A educação transforma
O auditório da escola foi ocupado por alunos do 1º ano do Educação de Jovens e Adultos (EJA), que sentaram-se aos fundos. “Eu não mordo, gente”, brincou a professora, pedindo que eles se aproximassem. Logo no começo, os presentes mostraram-se falantes, mas, quando Fernanda começou a contar sua experiência pessoal, as conversas paralelas cessaram. Vinda de uma família de operários e de escola pública, a pesquisadora contou os desafios que enfrentou ao chegar em uma universidade pública. Iniciou sua formação em Serviço Social, mas encontrou sua paixão no curso de História. Sendo a primeira pessoa de sua família a estudar em uma universidade, declarou que sentiu a responsabilidade de ocupar aquele espaço que, segundo ela, deveria ser para todos.

A professora ressaltou as oportunidades que o ensino superior público pode oferecer e como foram importantes para a concretização de sua carreira acadêmica. “A criação de políticas públicas e sociais que possibilitaram a minha entrada e manutenção na universidade, a minha entrada na pós-graduação e meu ingresso como professora”, ressaltou. Fernanda contou como é possível ter o auxílio de bolsas e programas durante a formação e que tais bolsas possibilitaram suas pesquisas em países como Portugal e Moçambique.

A pesquisadora dividiu suas experiências vividas durante sua primeira viagem ao norte de Moçambique para estudar a etnia macua, que se organiza em uma sociedade matrilinear, na qual as mulheres comandam a economia, não são submissas e possuem controle da própria sexualidade. Para a pesquisadora, a importância de estudar diferentes sociedades é poder ajudar a pensar nas relações de gênero que não são naturais, uma vez que são distintas para diferentes povos. Segundo Fernanda, o conceito de justiça também diverge em relação ao que encontramos no Brasil. Enquanto aqui acredita-se na obtenção de provas para condenação de um suspeito, Fernanda compartilhou com os alunos os rituais de justiça que presenciou e que baseavam-se numa crença espiritual; por exemplo, quando o réu colocava a mão em um balde com água quente e pegava uma pedra, se sua mão queimasse, ele era declarado culpado. Caso contrário, era inocente.

Alunos querem mais histórias
Os alunos ficavam cada vez mais curiosos e participativos, o que fez com que a conversa se prolongasse para depois do intervalo. Alguns queriam saber mais sobre a nova cultura apresentada, enquanto outros não se continham ao fazer comentários sobre o que ouviam. Para o aluno João Pedro Machado, a palestra foi um incentivo para pensar nas diferenças sociais entre demais povos e os brasileiros. “As mulheres de Moçambique são mais empoderadas. No Brasil não temos isso, aqui tem muito machismo e lá a cultura é totalmente diferente.”

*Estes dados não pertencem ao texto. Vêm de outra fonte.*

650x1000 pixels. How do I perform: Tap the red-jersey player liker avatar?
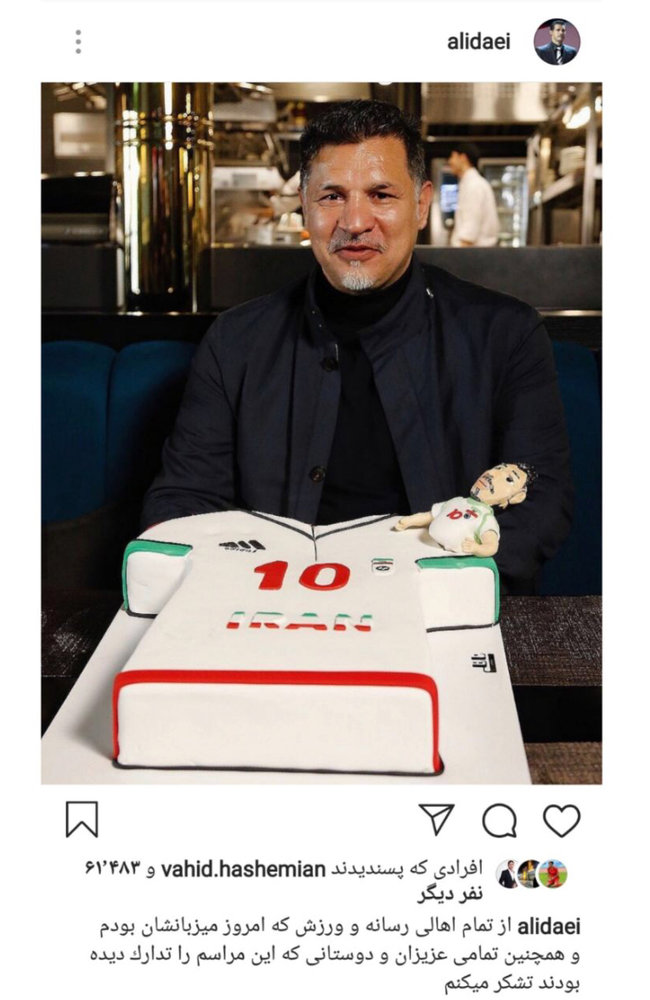pos(552,874)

A professora de química Cláudia Aliane, que defendeu sua tese de doutorado recentemente, destacou a importância de aproximar a ciência feita na universidade e os alunos do ensino médio. “O cientista não é alguém diferente e a ciência não é feita só para os livros – ela também é feita para contribuir para a melhoria da sociedade.”